Stored data

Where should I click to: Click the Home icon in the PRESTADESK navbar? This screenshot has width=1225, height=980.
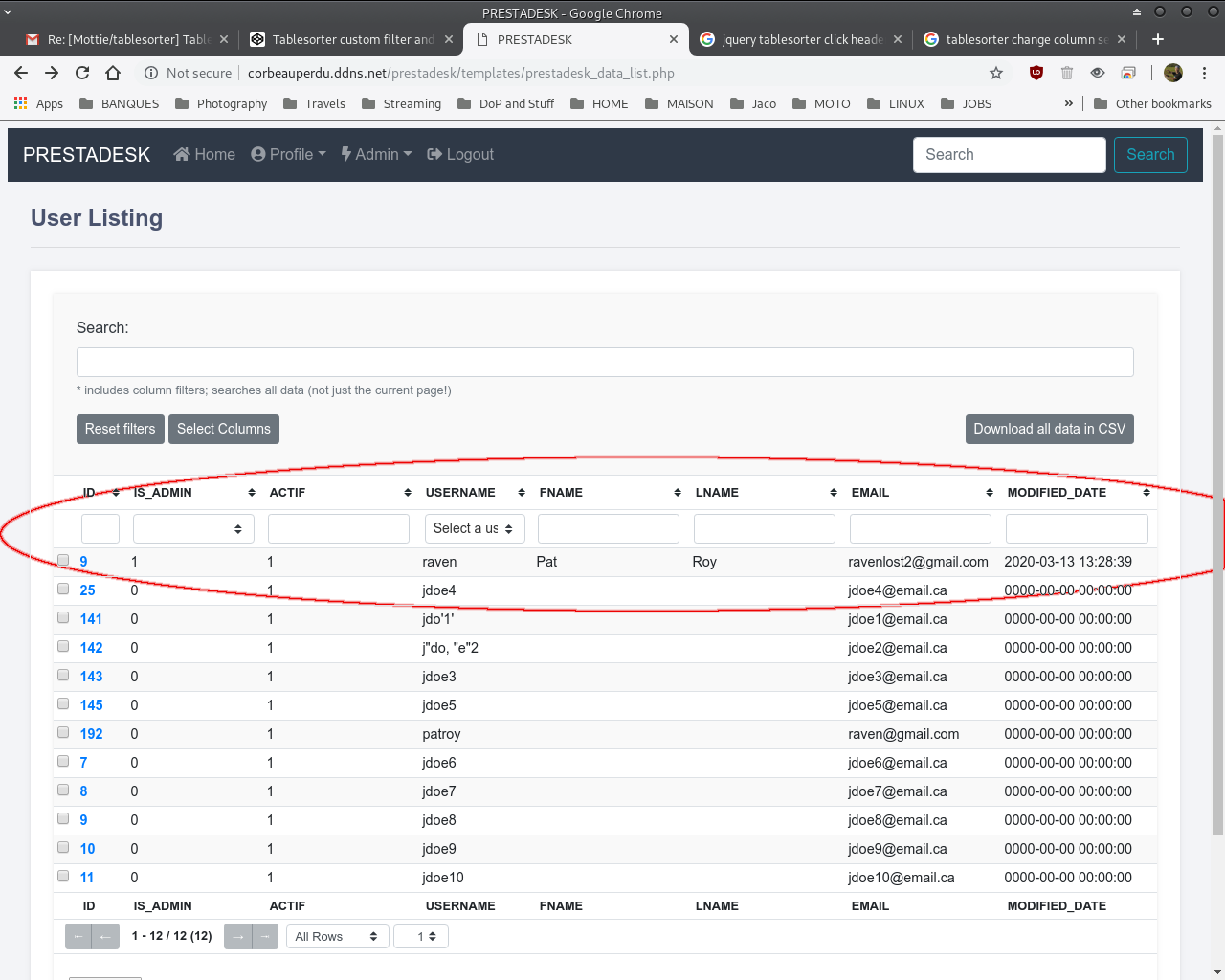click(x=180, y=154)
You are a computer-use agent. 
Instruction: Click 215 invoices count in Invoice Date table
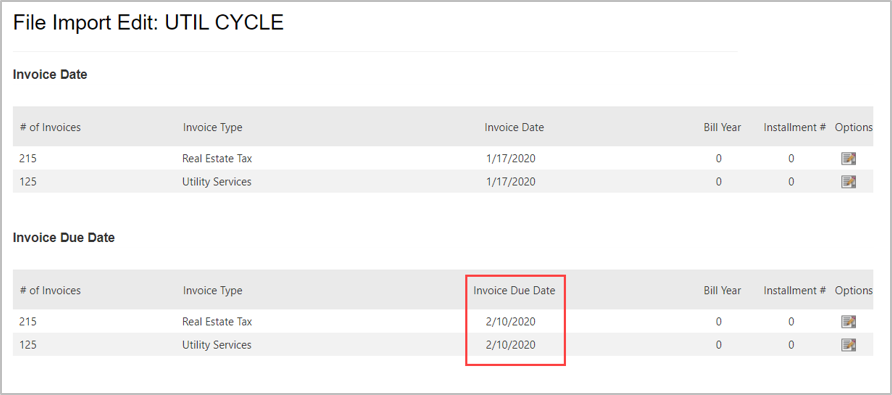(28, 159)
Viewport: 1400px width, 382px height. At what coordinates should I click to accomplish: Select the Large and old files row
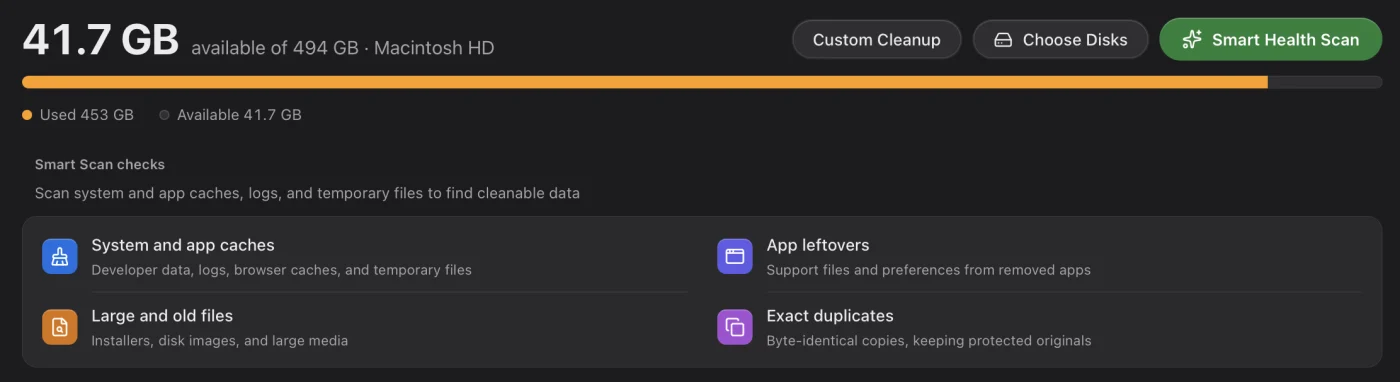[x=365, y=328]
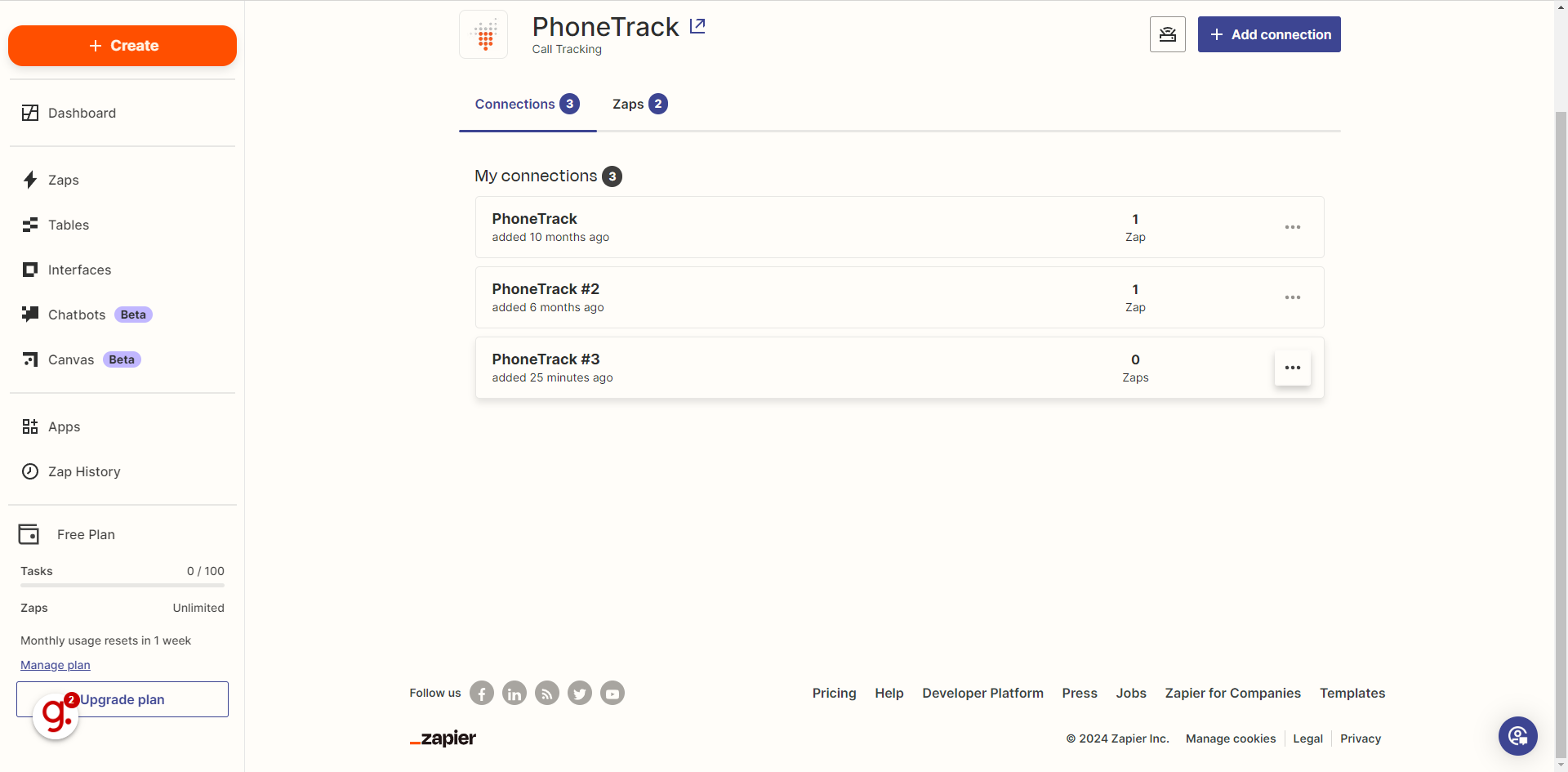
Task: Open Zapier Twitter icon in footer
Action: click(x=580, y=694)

[Problem details] Retype the data shown above exactly, excluding any picture it contains.

[Solution to this exercise]
Where should I click to: Click the Home icon in the PRESTADESK navbar? This screenshot has width=1225, height=980.
click(x=180, y=154)
You are a computer-use agent. 
Instruction: Click 215 invoices count in Invoice Date table
(28, 159)
Viewport: 1400px width, 382px height. At what coordinates should I click to accomplish: Select the Large and old files row
[x=365, y=328]
Task: Open Zapier Twitter icon in footer
Action: click(x=580, y=694)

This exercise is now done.